Executive Summary

This milestone report is the project of week two within the Data Science Capstone Project Course on the Data Science Specialization by Johns Hopkins University on Coursera.

The overal goal of the capstone is to develop a prediction algorithm for the most likely next word in a sequence of words. The purpose of this milestone report is to show some exploratory data analyses to investigate some features of the data, which will lead to the eventual prediction app and algorithm.

Summary stats and Basic Information about Corpus Dataset

To know more about how the data looks like, we can see the size in Megabytes, the number of lines, number of characters, and number of words for each of the 3 datasets (Blog, News and Twitter).

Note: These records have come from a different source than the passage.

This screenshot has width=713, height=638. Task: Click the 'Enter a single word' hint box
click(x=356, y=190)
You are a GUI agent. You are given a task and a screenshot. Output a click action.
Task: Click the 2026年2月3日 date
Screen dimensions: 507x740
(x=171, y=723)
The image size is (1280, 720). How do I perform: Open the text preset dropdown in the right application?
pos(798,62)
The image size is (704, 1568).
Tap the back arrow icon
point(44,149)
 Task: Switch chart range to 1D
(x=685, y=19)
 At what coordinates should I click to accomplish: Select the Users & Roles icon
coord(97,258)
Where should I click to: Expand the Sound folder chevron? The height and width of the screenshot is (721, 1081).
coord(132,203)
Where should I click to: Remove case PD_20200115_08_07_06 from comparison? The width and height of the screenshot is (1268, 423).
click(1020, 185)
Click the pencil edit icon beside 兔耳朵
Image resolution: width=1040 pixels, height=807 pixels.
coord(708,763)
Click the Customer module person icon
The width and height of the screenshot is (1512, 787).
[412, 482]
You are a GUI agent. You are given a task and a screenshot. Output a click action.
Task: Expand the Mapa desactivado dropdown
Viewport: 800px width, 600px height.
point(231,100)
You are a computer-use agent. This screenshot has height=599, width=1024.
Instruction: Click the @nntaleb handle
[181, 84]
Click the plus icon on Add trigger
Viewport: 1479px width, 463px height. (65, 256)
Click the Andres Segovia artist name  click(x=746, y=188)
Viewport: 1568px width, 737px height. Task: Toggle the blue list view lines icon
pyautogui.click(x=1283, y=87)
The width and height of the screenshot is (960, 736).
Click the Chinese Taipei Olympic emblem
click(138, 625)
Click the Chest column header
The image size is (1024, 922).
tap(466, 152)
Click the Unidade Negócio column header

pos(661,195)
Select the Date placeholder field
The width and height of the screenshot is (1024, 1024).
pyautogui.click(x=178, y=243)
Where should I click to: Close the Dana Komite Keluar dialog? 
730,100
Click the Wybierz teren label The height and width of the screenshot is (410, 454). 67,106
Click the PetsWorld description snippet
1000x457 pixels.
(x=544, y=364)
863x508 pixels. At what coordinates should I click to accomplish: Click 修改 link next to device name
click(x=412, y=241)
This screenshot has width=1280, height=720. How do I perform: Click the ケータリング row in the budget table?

And last, the min, max and average number of words per line.

# Libraries
library(knitr); library(dplyr); library(doParallel); library(tm); library(SnowballC)
library(stringi); library(tm); library(ggplot2); library(wordcloud); library(kableExtra)
    
setwd("~/Coursera/8_Data_Science_Specialization/10 Data Science Capstone/final/en_US")
    
path1 <- "./en_US.blogs.txt"
path2 <- "./en_US.news.txt"
path3 <- "./en_US.twitter.txt"
    
# Read blogs data in binary mode
conn <- file(path1, open="rb")
blogs <- readLines(conn, encoding="UTF-8"); close(conn)
# Read news data in binary mode
conn <- file(path2, open="rb")
news <- readLines(conn, encoding="UTF-8"); close(conn)
# Read twitter data in binary mode
conn <- file(path3, open="rb")
twitter <- readLines(conn, encoding="UTF-8"); close(conn)
# Remove temporary variable
rm(conn)
    
# Summary info
WPL <- sapply(list(blogs,news,twitter),function(x) summary(stri_count_words(x))[c('Min.','Mean','Max.')])
rownames(WPL) <- c('WPL_Min','WPL_Mean','WPL_Max')
stats <- data.frame(
    FileName=c("en_US.blogs","en_US.news","en_US.twitter"),     
    "File Size" = sapply(list(blogs, news, twitter), function(x){format(object.size(x),"MB")}),
    t(rbind(
        sapply(list(blogs,news,twitter),stri_stats_general)[c('Lines','Chars'),],
        Words=sapply(list(blogs,news,twitter),stri_stats_latex)['Words',],
        WPL)
    ))
FileName File.Size Lines Chars Words WPL_Min WPL_Mean WPL_Max
en_US.blogs 255.4 Mb 899288 206824382 37570839 0 41.75107 6726
en_US.news 257.3 Mb 1010242 203223154 34494539 1 34.40997 1796
en_US.twitter 319 Mb 2360148 162096031 30451128 1 12.75063 47

Build Corpus and Clean the Data

The following clean up steps are performed to a 1% sample of the dataset:

# Build Corpus
    
build_corpus <- function (x = sampleData) {
    sample_c <- VCorpus(VectorSource(x)) # Create corpus dataset
    sample_c <- tm_map(sample_c, tolower) # all lowercase
    sample_c <- tm_map(sample_c, removePunctuation) # Eleminate punctuation
    sample_c <- tm_map(sample_c, removeNumbers) # Eliminate numbers
    sample_c <- tm_map(sample_c, stripWhitespace) # Strip Whitespace
    sample_c <- tm_map(sample_c, removeWords, stopwords("english")) # Eliminate English stop words
    sample_c <- tm_map(sample_c, stemDocument) # Stem the document
    sample_c <- tm_map(sample_c, PlainTextDocument) # Create plain text format
}
corpusData <- build_corpus(sampleData)
# Tokenize and Calculate Frequencies of N-Grams
    
library(RWeka)

getTermTable <- function(corpusData, ngrams = 1, lowfreq = 50) {
    #create term-document matrix tokenized on n-grams
    tokenizer <- function(x) { NGramTokenizer(x, Weka_control(min = ngrams, max = ngrams)) }
    tdm <- TermDocumentMatrix(corpusData, control = list(tokenize = tokenizer))
    #find the top term grams with a minimum of occurrence in the corpus
    top_terms <- findFreqTerms(tdm,lowfreq)
    top_terms_freq <- rowSums(as.matrix(tdm[top_terms,]))
    top_terms_freq <- data.frame(word = names(top_terms_freq), frequency = top_terms_freq)
    top_terms_freq <- arrange(top_terms_freq, desc(frequency))
}
    
tt.Data <- list(3)
for (i in 1:3) {
    tt.Data[[i]] <- getTermTable(corpusData, ngrams = i, lowfreq = 10)
}

N-grams

We need to convert the datset into a format that is most useful for Natural Language Prpcessing (NLP). The format of choice are N-grams. The N-gram representation of a text lists all N-tuples of words that appear. The simplest case is the unigram which is based on individual words. The bigram is based on pairs of to words, and the trigram is based on three words.

Plot Sampled Corpus Data with Word Cloud

The wordcloud package is used to demonstrate what the corpus looks like in term of word frequency mapping. Here it is shown the wordcloud for unigrams, bigrams and trigrams from left to right respectively.

N Grams Frequency Plots

Plans for Prediction Algorithm and Shiny App

After the exploratory analysis, we can continue with the goal of this Capstone which is building the predictive model(s) and eventually the data product.